(Stored items)
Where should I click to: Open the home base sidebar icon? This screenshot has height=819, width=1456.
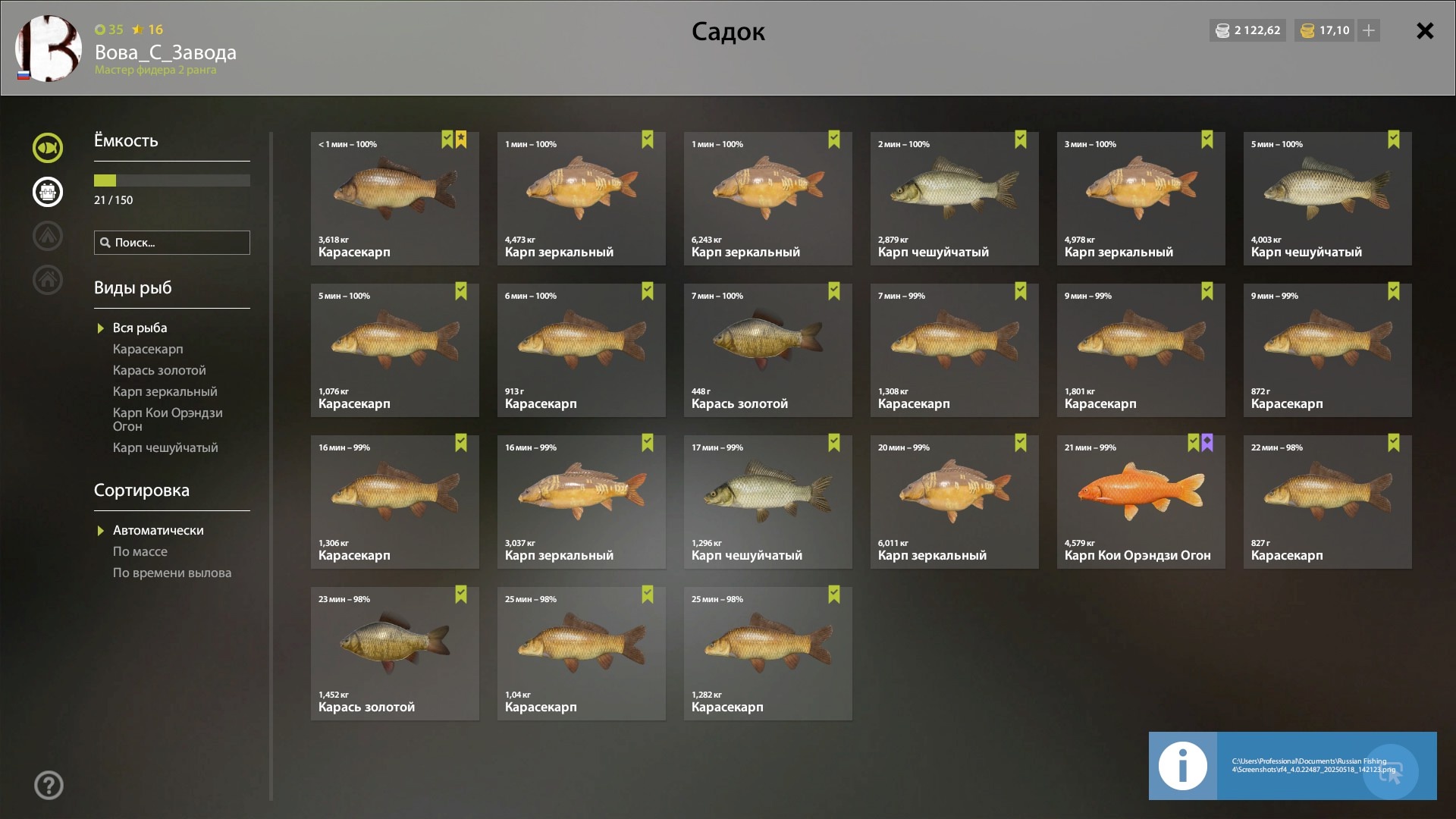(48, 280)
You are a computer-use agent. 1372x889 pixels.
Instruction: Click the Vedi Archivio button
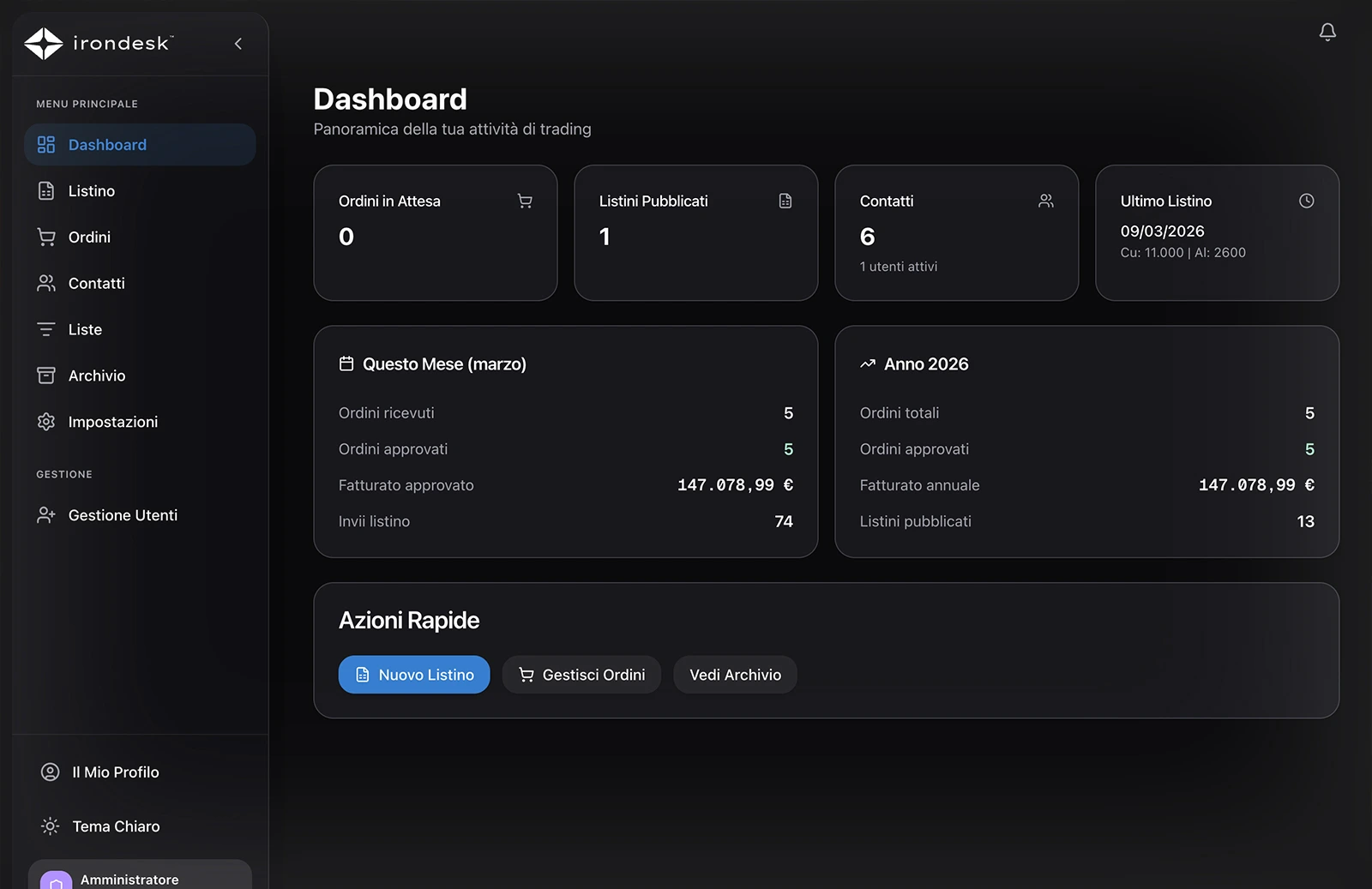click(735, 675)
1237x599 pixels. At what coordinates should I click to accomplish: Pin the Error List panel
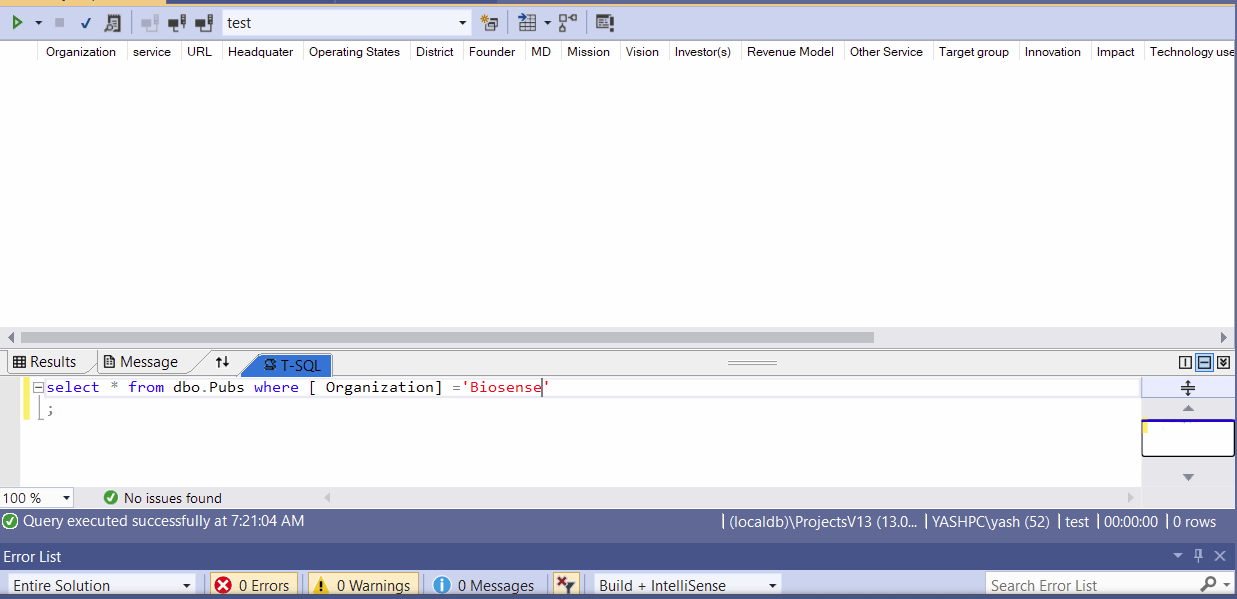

| TASK PROMPT |
Without the pictures, return the whole of the data exactly as given.

| ANSWER FOR THIS EXERCISE |
Where should I click to: Open the home base sidebar icon? This screenshot has height=819, width=1456.
(48, 280)
You are a computer-use agent. 1372x889 pixels.
Instruction: Click the Vedi Archivio button
click(735, 675)
1237x599 pixels. At what coordinates should I click to accomplish: Pin the Error List panel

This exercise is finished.